Pracownicy powiatowego budynku starali się ratować z zalanej piwnicy dokumenty ze znajdującego się tam archiwum. Zamknięto sąd w Daley Center. Centrum Chicago przypominało wymarłe miasto. Do nocnej ochrony budynków pozbawionych alarmów przez awarię prądu wysłano 200 dodatkowych policjantów. Ulice wokół ratusza (City Hall) były zwalone pompami i osuszaczami.
Wielu mieszkańców, którzy pamiętają wydarzenia sprzed 25 lat, wspomina materace, którymi ponoć zatykano otwór tunelu na rzece Chicago przy Kinzie Street. Niektórzy odrzucają to jako mit. Inni mówią, że byli na miejscu i tak właśnie było.
"Przywieźli je, ale nigdy nie zostały użyte"- mówi J.J. Madia, inżynier, który przez 20 lat monitorował miejski tunele. Miejski architekt, Geoffrey Goldberg, zatrudniony wtedy przez administrację burmistrza Richarda Daleya, stwierdził, że używanie materacy "nie jest takie głupie, jak się wydaje." Przypomniał, że w czasie II wojny światowej materace były używane do awaryjnego łatania uszkodzeń na statkach spowodowanych torpedami.

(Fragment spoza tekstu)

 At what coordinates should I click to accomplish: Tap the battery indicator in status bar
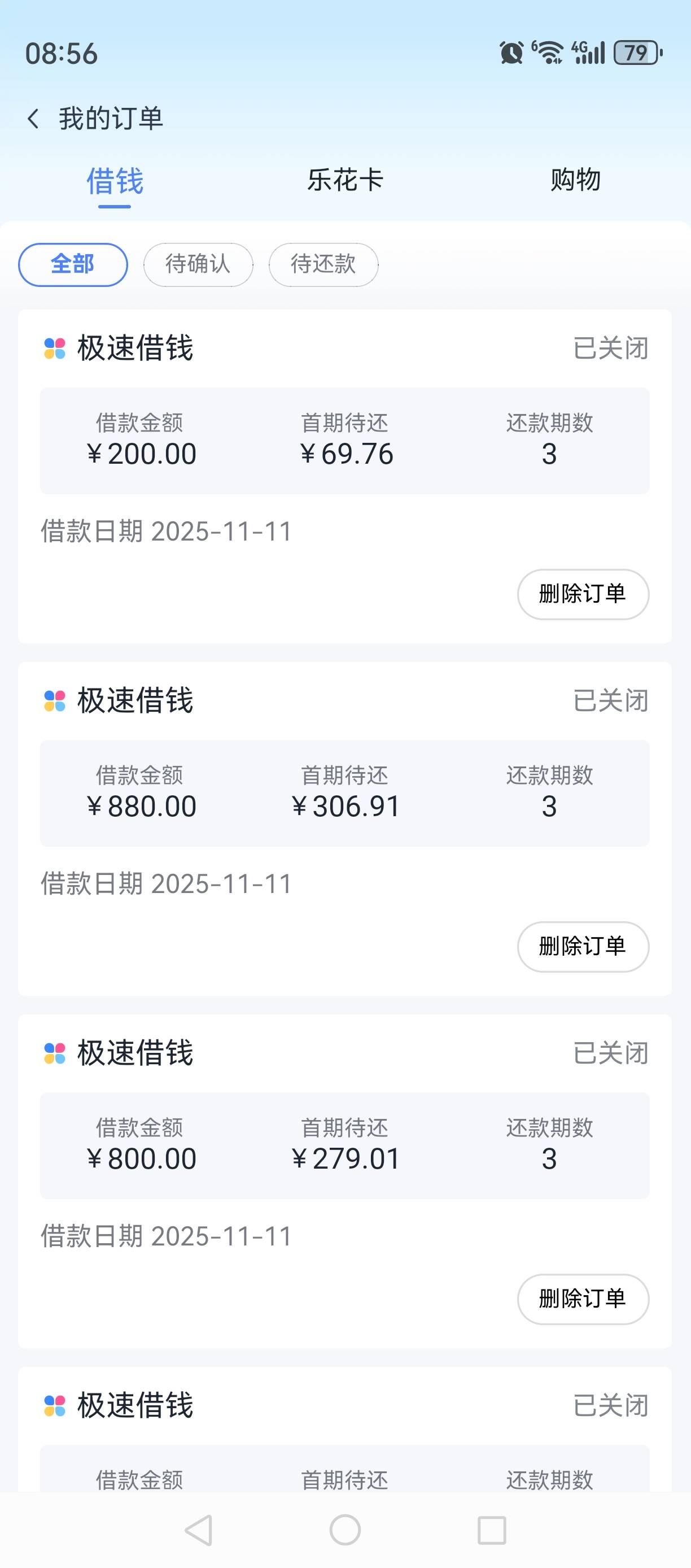637,53
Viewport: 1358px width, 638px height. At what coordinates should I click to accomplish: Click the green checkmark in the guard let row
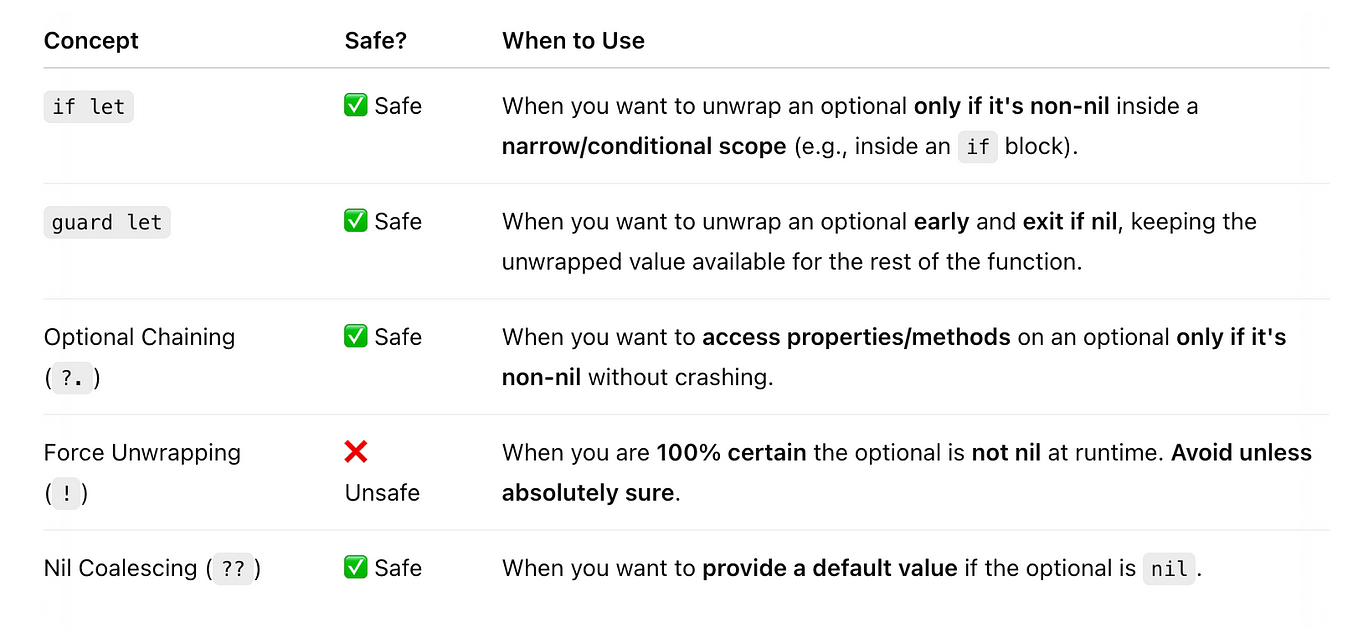356,221
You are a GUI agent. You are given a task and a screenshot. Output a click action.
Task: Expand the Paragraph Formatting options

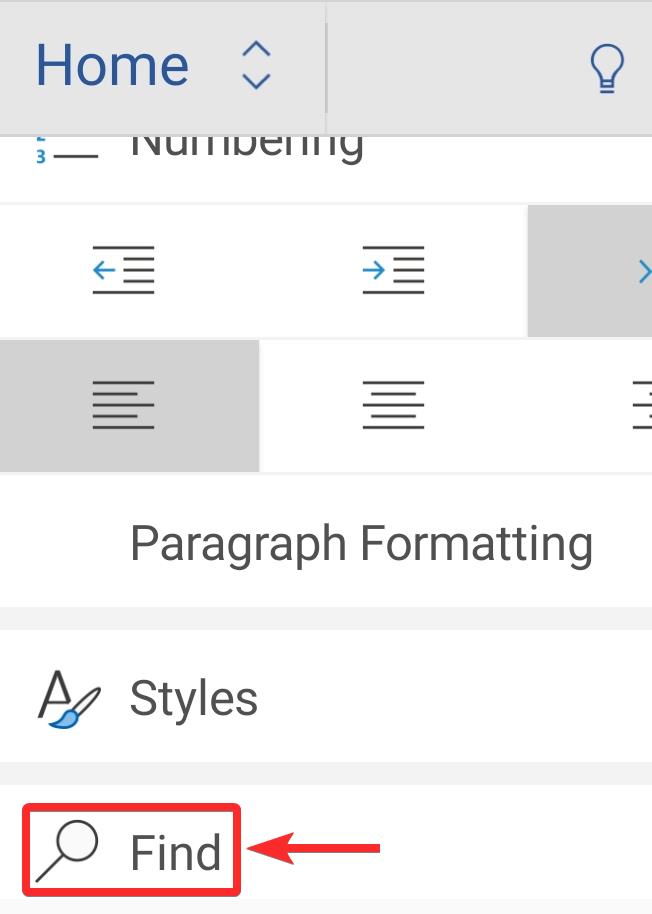click(361, 544)
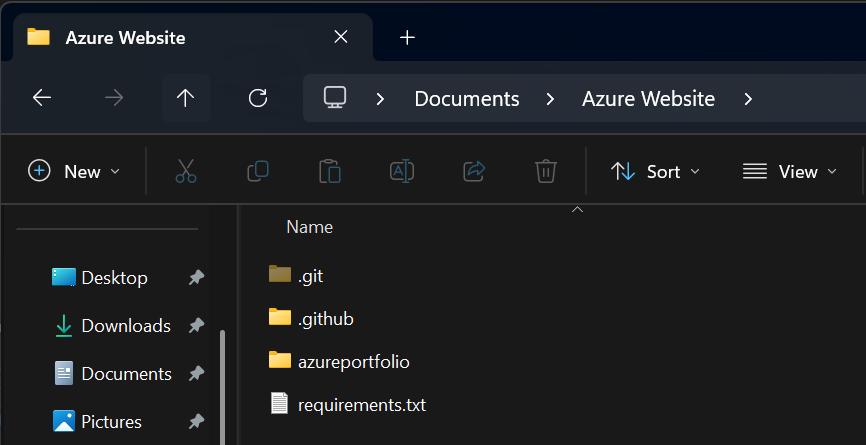Sort files by the Name column header

309,227
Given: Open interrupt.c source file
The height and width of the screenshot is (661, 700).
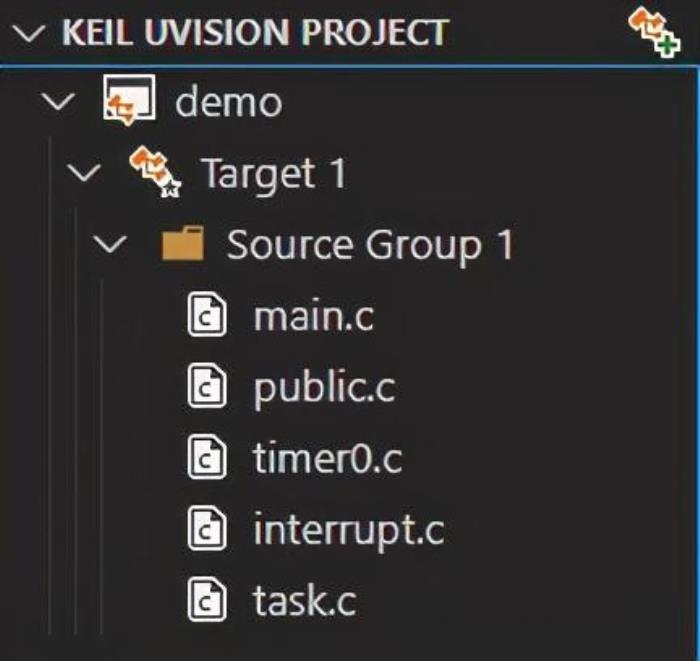Looking at the screenshot, I should click(x=348, y=530).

We wtorek, dzień po zalaniu centrum, co najmniej 150 budynków w Loop pozostawało bez prądu. Trwało wypompowywanie wody z piwnic i ratowanie dokumentów. Burmistrz Richard Daley podjął pierwsze decyzje w sprawie wycieku zwalniając Johna LaPlante - miejskiego komisarza ds. transportu miejskiego, który wiedział o wycieku i nie podjął odpowiednich działań.
"Nie wiedziałem, że była to wtedy sytuacja alarmowa" - wyjaśniał LaPlante. Siedmiu innych pracowników miejskich również zostało zwolnionych.
Pierwszy formalny plan zablokowania wycieku polegał na zablokowaniu przerwanej rury dużym nadmuchiwanym pęcherzem, który sprowadzono aż z Kalifornii. Ekipy nie były w stanie go umieścić w tunelu. Zamiast tego wywiercono otwór o długości 40 stóp, aby umieścić w nim 5-stopowe rury, przez które wsypywano piasek i żwir, aby zablokować wyciek z pękniętej kanalizacji. Następnie drugą rurą wylano beton.
W środę, 16 kwietnia 1992 r., ówczesny prezydent George H.W. Bush ogłosił centrum Chicago obszarem objętym klęską żywiołową. Tego deszczowego popołudnia do tunelu zeszli nurkowie ze specjalnych jednostek Navy Seal, aby sprawdzić sytuację. Jak oceniono, wyciek został zablokowany.
Korpus inżynieryjny armii zakończył swoje prace dopiero 21 maja po wypompowaniu 134 milionów galonów wody z piwnic zalanych budynków w dzielnicy Loop.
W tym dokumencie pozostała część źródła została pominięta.